The document also acknowledges those studies that have demonstrated benefits in conservative management for gestations of less than 34 weeks, while also acknowledging that the management of pregnancies complicated by PPROM between 34 and 37 weeks continues to be a contentious issue.

We may well ask why Dr Mahony didn’t mention the crucial, positive role of antibiotics in a post-membrane rupture scenario, and instead the impression was that only a termination of pregnancy would suffice. Perhaps if Dr Mahony had been given time or if she had been pressed to elaborate she might have referred us to the 2010 analysis of Preterm Pre-labour Rupture of Membranes by the Royal College of Obstetricians and Gynaecologists.

That analysis published the outcomes of 22 trials involving over 6,000 women with PPROM before 37 weeks of gestation. This study demonstrated:

1. Use of antibiotics following PPROM is associated with a statistically significant reduction in chorioamnionitis;

2. Neonatal infection was also significantly reduced in the babies whose mothers received antibiotics;

3. There was also a significant reduction in the number of babies with an abnormal cerebral ultrasound scan prior to discharge from hospital;

4. There was no significant reduction in perinatal mortality, although there was a trend for reduction in the treatment group.

Dr Mahony might well reply that she specifically gave the example of the mother presenting at 14 weeks with a ruptured membrane and that positive outcomes are more pertinent to later gestational ages.

Yet, a 2009 review in the European Journal of Obstetrics & Gynaecology and Reproductive Biology clearly refers to a study of 53 mothers presenting with PPROM between 14–28 weeks with perinatal survival rates: as follows:

  • 14–19 weeks: 40%
  • 20–25 weeks: 92%
  • 26–28 weeks: 100%

It also shows that perinatal survival of second-trimester PPROM was better than previously thought.

In light of this information, and in the presence of clear HSE health care protocols in both scenarios of pre- and post-diagnosis of PPROM, we are left to ask why Dr Mahony did not refer to this research and once again left the impression that the Eighth Amendment as a barrier to the application of appropriate healthcare.

It is also not correct for Dr Mahony to make the claim that clinicians are making the decision in the context of a custodial sentence of 14 years. Let us return again to the guidance document that was issued in 2013 and revised in 2015 by the Institute of Obstetricians and Gynaecologists and the HSE Directorate of Strategy and Clinical Care.

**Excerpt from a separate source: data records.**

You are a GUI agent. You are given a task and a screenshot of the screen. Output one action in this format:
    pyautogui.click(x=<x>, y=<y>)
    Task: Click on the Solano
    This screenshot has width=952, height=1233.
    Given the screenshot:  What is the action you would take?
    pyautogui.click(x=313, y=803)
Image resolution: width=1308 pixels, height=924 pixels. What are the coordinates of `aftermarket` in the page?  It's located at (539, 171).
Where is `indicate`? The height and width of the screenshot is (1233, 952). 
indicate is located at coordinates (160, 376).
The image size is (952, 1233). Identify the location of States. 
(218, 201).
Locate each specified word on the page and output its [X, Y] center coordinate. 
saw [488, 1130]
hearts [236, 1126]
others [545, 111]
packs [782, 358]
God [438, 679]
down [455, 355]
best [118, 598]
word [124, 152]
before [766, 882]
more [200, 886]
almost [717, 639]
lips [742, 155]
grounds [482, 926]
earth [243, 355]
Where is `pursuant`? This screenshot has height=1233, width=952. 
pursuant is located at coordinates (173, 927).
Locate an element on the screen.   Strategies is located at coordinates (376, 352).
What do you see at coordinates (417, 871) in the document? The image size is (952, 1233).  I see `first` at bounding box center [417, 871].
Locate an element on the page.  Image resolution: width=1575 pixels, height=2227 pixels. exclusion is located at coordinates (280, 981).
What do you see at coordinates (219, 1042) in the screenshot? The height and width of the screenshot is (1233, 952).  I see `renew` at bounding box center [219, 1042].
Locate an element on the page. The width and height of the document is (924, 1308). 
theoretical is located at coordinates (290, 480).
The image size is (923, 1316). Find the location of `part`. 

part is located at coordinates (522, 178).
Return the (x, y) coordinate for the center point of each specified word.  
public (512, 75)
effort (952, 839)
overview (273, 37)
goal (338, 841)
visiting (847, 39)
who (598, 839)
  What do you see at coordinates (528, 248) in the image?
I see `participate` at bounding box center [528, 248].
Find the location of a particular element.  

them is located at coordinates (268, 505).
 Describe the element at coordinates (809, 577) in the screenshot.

Number seven in the list of 14 key recommendations contained in that document clearly states that “women with clinical signs of chorioamnionitis should be commenced on broad-spectrum intravenous antibiotics and delivery should be undertaken”.

Is Dr Mahony therefore claiming that the Institute of Obstetricians and Gynaecologists and the HSE directorate deliberately recommended that doctors place themselves in a position where a custodial sentence is likely? Or is it more likely that they were aware when drafting it that nothing – either legally or constitutionally – prevents doctors from responding appropriately when there is a threat of chorioamnionitis developing and even if the action adversely impacts the child?

There are serious questions to be asked about why Dr Mahony framed the issue in the manner in which she did and just why the Eighth Amendment was targeted by her as some kind of ominous shadow threatening the liberty of doctors and the lives of women when there is plenty of evidence to suggest that this is far from being the case.

David Mullins is a bioethics commentator who did his postgraduate work on Catholic bioethics at the Pontifical University, Maynooth.